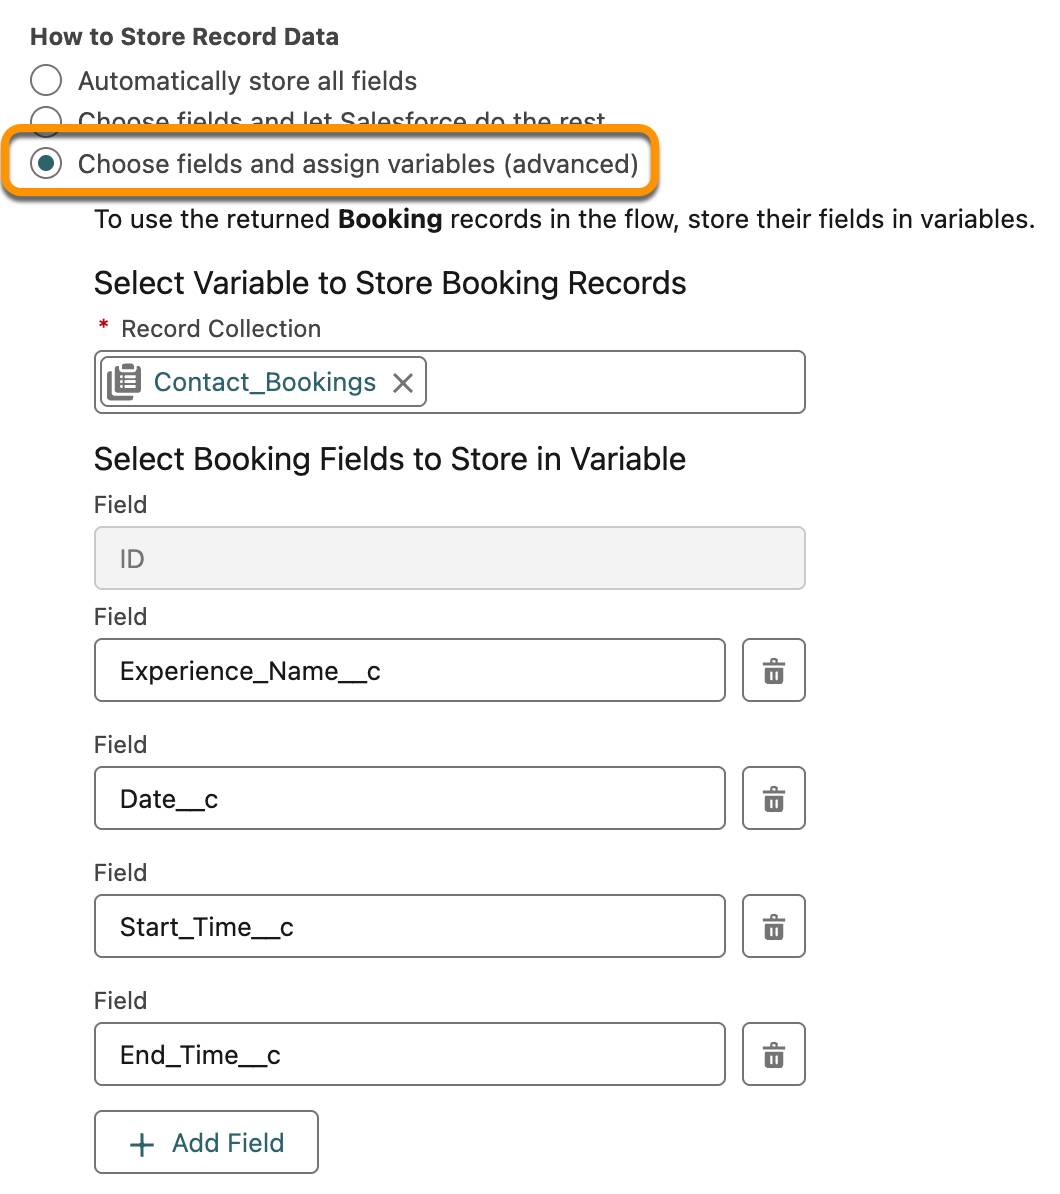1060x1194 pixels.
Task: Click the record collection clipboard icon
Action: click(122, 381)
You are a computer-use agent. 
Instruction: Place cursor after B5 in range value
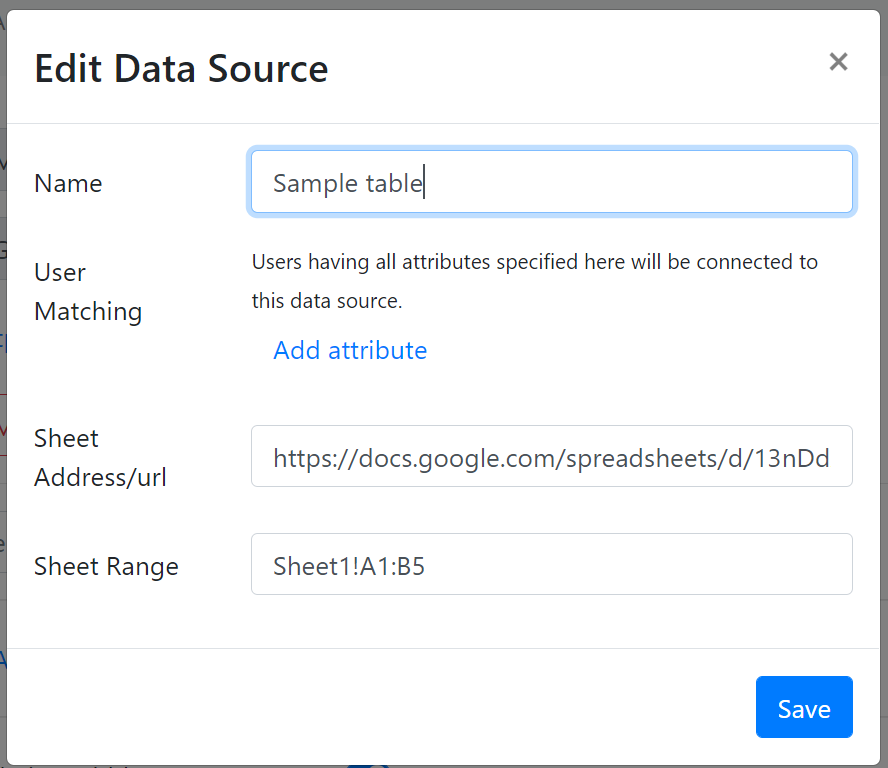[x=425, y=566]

*WHAT YOU NEED TO DO*. Pictures aside, transcribe exactly the lines from the line containing "Instruction: Place cursor" through the final line of the material above.

*TASK SOLUTION*.
Instruction: Place cursor after B5 in range value
[x=425, y=566]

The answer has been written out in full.